** START OF Available records **
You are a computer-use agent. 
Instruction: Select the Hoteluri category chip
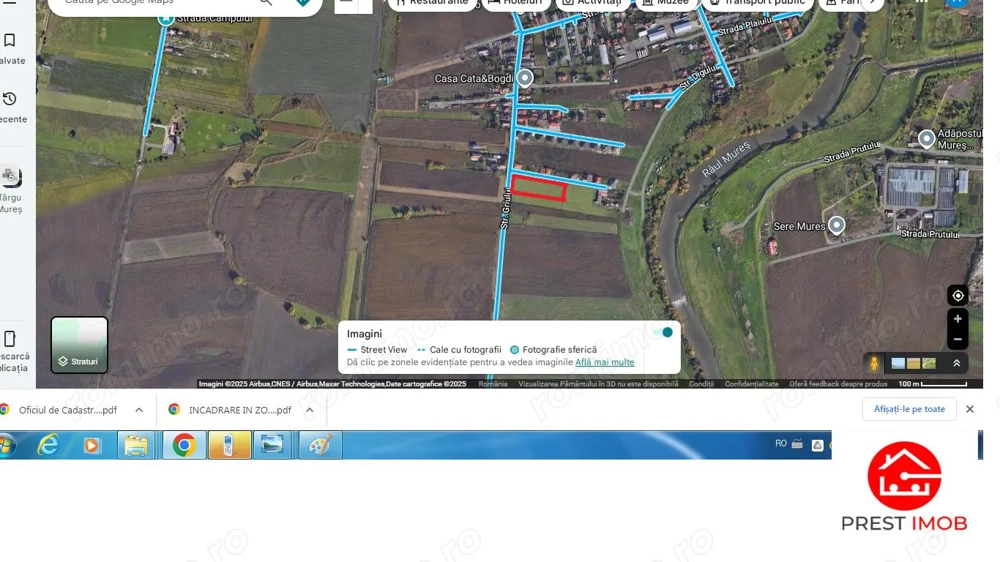[x=516, y=3]
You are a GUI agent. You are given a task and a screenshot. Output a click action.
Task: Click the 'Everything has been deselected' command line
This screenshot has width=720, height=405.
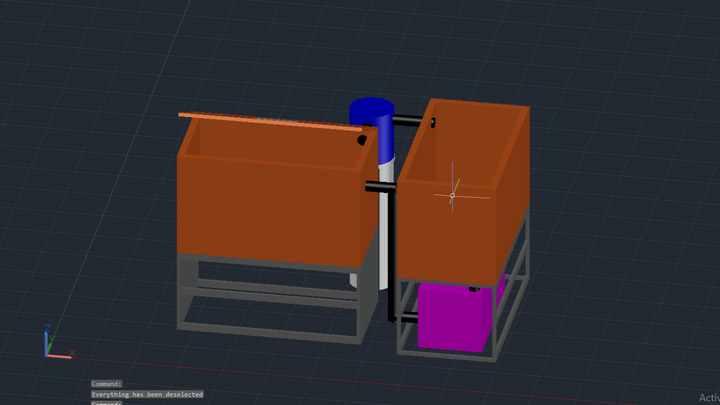146,394
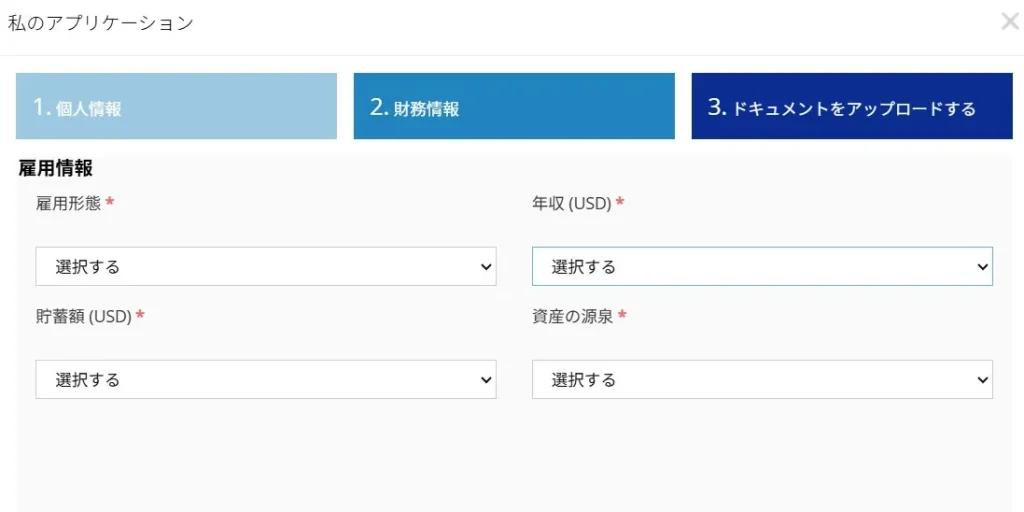
Task: Go to ドキュメントをアップロードする tab
Action: 851,107
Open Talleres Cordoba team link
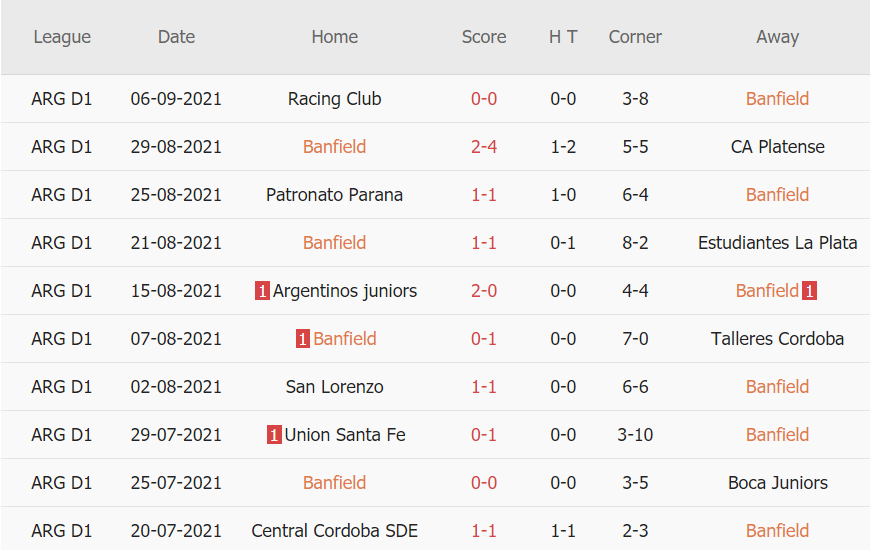The image size is (870, 550). 777,339
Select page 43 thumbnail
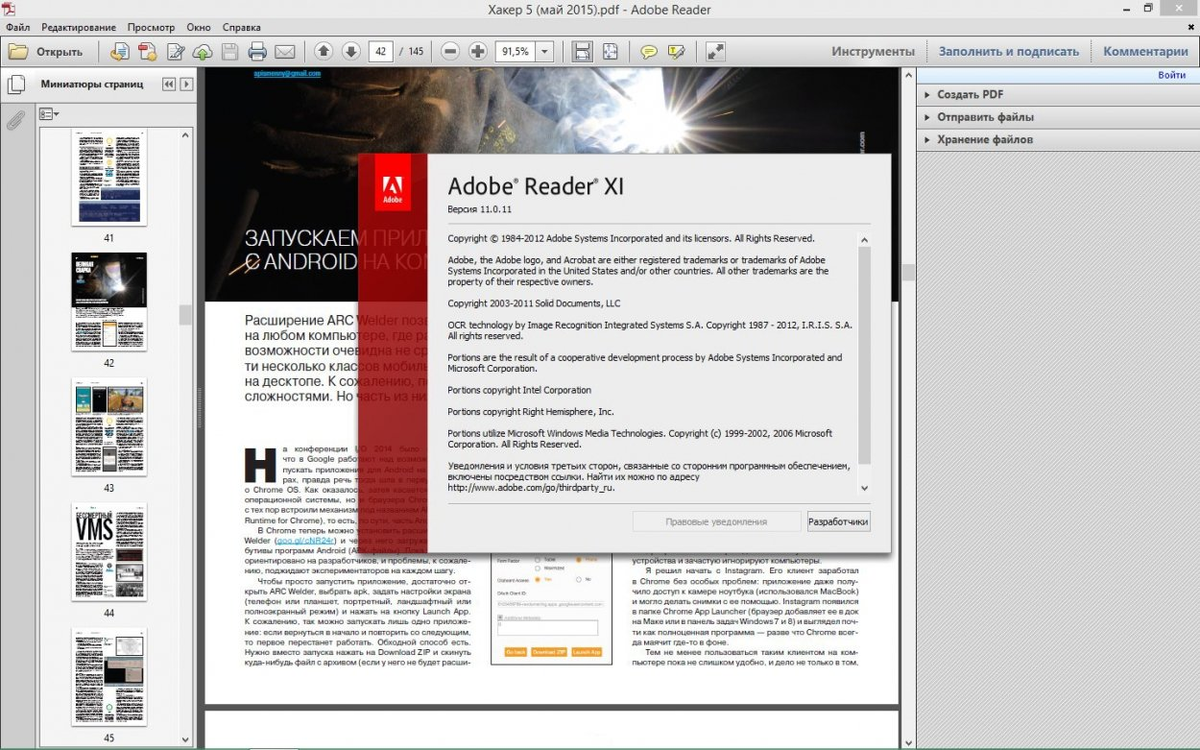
** END OF Available records **
> _Description of the task_: Reproduce the material from the line containing "You are a GUI" through the end, inclusive, substituting "screen capture" for every occurrence of "screenshot" and leaving all else unchanged. Omit the pictures from your answer.

> _Reply to the task_:
You are a GUI agent. You are given a task and a screen capture. Output a click action.
Task: Click the 'Everything has been deselected' command line
This screen capture has width=720, height=405.
146,394
Task: Go to ドキュメントをアップロードする tab
Action: 851,107
Open Talleres Cordoba team link
The image size is (870, 550). 777,339
Select page 43 thumbnail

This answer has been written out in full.